Unfolding as one continuous movement in five distinct sections, at first the cello mutters in birdcall-like fragments (sometimes joined by the orchestra) which coalesce into a cacophony, conjuring imagery that might illustrate a molecular chemistry textbook. In a dreamy passage where the cellist floats peacefully above the orchestra, Dean instructs the percussionists to “delicately rustle” folded pieces of Bubble Wrap. Throughout the score, unusual techniques and textures are employed, and in Gerhardt’s hands, it all seems in service to a meaningful, if elusive, rhetorical end. The piece ends with a glaring question, as if Dean were setting the lyric, “Whaaat?”
Following intermission, Young led the Philharmonic in a sweeping account of Edward Elgar’s Enigma Variations, one of England’s great musical treasures.
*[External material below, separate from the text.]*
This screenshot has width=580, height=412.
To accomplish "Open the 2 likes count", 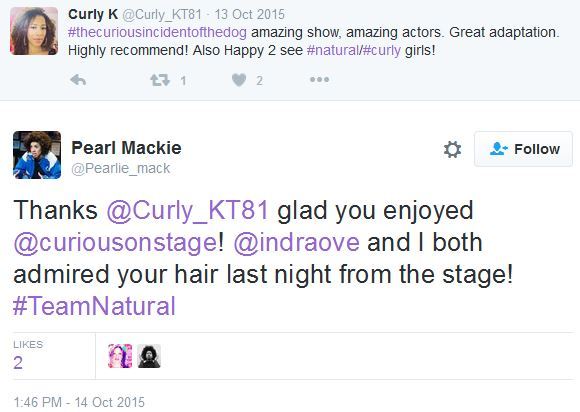I will [18, 362].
The conductor kept her foot on the gas, not letting the band detour into sentimentality, so that the tender arrival of the noble Nimrod variation — the familiar classic Adagio — had power and impact. The orchestra played with clarity and focus (none of the bombast in which they can occasionally indulge), as well as full expressive power.
This concert of British and Australian music capped a week in which Brexit, Megxit, and the Australian bush fires swirled in the headlines. And the programming seemed apt in metaphor. From the pomp and elegance of Elgar to the war-torn ambiguity of Britten, we have presently arrived — as in Dean’s Cello Concerto — at a question mark.